» Exercise: Find each row below that contains the string "point" and copy it out whole. Case matters.

"""

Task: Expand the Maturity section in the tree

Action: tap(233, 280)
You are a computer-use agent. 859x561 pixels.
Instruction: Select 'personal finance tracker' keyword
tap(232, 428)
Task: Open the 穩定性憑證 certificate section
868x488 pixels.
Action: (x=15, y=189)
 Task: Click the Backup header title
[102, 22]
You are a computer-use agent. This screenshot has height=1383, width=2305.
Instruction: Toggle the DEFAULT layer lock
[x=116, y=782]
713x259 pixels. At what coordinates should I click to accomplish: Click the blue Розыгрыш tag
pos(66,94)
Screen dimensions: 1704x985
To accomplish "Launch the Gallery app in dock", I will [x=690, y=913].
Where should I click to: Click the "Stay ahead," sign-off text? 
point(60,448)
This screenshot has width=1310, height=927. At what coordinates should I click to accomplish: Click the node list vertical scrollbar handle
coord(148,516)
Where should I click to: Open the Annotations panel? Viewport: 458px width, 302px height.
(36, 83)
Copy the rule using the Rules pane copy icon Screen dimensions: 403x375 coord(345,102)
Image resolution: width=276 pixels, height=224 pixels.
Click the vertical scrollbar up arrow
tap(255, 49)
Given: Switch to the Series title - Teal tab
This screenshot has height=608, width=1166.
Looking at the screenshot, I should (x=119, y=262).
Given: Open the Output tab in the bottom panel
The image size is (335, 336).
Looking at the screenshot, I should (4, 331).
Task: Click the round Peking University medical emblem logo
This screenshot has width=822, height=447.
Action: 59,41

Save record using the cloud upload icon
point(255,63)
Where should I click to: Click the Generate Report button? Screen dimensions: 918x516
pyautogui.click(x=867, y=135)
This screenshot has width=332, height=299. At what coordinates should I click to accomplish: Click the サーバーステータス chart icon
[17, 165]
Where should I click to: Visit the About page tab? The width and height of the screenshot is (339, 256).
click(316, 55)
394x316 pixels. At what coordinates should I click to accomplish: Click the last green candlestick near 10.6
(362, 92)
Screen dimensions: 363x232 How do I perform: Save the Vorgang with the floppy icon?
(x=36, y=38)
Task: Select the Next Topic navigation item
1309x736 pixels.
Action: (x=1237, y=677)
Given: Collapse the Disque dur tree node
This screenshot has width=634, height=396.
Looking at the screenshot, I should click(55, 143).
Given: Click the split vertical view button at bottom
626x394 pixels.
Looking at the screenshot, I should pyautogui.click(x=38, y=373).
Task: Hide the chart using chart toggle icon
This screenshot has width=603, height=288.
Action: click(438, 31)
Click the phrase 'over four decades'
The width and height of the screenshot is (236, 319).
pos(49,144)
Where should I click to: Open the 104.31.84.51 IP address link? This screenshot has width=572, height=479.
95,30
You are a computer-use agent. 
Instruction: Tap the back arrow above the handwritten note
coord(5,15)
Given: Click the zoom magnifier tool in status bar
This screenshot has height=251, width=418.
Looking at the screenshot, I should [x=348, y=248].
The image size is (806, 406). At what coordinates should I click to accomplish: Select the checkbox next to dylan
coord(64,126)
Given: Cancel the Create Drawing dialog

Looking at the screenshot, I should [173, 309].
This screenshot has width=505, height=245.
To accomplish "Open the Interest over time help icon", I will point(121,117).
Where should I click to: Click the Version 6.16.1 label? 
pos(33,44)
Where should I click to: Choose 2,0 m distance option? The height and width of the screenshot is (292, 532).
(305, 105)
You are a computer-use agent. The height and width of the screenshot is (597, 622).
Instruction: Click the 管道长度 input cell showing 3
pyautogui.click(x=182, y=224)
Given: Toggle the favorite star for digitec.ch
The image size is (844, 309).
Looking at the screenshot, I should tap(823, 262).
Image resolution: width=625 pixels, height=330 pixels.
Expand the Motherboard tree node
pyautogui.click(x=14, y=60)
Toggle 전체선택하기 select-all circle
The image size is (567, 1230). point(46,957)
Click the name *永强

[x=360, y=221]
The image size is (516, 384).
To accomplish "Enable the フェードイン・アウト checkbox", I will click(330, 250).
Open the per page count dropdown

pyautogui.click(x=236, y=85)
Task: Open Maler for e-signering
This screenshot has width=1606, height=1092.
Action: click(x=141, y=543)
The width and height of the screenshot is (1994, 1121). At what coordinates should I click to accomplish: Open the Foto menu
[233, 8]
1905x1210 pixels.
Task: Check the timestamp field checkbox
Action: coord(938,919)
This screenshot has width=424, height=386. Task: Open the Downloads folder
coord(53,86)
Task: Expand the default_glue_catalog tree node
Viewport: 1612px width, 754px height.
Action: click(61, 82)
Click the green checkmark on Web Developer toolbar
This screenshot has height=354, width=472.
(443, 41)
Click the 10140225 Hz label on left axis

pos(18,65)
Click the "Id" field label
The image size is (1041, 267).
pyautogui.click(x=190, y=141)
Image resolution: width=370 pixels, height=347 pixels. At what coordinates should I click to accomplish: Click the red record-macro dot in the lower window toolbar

"""

» Written response:
point(60,448)
point(255,63)
To accomplish "Open the Interest over time help icon", I will point(121,117).
The image size is (567, 1230). point(46,957)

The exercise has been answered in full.